*WHAT THE EXERCISE ASKS*:
From the records below, transcribe exactly the lines that begin at the line with "Given: Click the Split URL button" and end at the line with "Given: Click the Properties", both included.

*PROVIDED INFORMATION*:
____________
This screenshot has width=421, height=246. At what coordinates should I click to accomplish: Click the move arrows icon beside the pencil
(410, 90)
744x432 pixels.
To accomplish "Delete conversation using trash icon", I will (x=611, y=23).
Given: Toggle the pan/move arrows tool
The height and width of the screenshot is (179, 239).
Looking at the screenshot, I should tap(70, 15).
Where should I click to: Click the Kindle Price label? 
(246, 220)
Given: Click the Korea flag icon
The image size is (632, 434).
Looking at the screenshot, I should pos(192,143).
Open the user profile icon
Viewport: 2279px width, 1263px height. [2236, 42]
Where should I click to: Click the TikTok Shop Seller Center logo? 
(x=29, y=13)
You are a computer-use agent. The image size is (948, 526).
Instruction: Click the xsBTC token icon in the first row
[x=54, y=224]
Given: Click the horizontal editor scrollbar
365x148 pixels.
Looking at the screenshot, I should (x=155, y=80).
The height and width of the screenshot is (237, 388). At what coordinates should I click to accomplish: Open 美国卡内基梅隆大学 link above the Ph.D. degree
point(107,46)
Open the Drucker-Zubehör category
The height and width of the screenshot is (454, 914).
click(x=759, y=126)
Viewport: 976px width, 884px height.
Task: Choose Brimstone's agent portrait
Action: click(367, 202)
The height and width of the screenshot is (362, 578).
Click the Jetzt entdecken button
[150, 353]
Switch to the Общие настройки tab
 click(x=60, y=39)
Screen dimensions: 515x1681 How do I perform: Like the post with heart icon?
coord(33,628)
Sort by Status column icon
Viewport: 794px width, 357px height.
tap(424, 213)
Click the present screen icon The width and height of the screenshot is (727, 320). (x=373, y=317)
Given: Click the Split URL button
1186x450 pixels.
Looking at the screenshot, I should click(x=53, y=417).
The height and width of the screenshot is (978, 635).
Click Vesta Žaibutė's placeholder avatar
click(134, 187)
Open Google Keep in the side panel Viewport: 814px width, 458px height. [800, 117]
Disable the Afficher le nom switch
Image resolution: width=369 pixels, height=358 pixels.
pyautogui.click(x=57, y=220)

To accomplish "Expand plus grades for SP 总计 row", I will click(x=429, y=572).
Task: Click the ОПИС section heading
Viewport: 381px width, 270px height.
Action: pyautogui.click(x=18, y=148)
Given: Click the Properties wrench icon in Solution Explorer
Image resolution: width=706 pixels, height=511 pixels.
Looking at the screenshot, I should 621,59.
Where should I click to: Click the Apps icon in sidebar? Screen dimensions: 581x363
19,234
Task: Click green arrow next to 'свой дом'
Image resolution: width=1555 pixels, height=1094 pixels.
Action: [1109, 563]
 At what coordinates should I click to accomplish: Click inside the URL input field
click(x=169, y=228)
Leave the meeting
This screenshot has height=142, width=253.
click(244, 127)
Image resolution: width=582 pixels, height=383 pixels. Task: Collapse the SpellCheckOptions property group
____________
*WRITTEN ANSWER*:
Given: Click the Split URL button
1186x450 pixels.
Looking at the screenshot, I should click(x=53, y=417).
The height and width of the screenshot is (978, 635).
Click Vesta Žaibutė's placeholder avatar
click(134, 187)
Open Google Keep in the side panel Viewport: 814px width, 458px height. [800, 117]
Disable the Afficher le nom switch
Image resolution: width=369 pixels, height=358 pixels.
pyautogui.click(x=57, y=220)

To accomplish "Expand plus grades for SP 总计 row", I will click(x=429, y=572).
Task: Click the ОПИС section heading
Viewport: 381px width, 270px height.
Action: pyautogui.click(x=18, y=148)
Given: Click the Properties wrench icon in Solution Explorer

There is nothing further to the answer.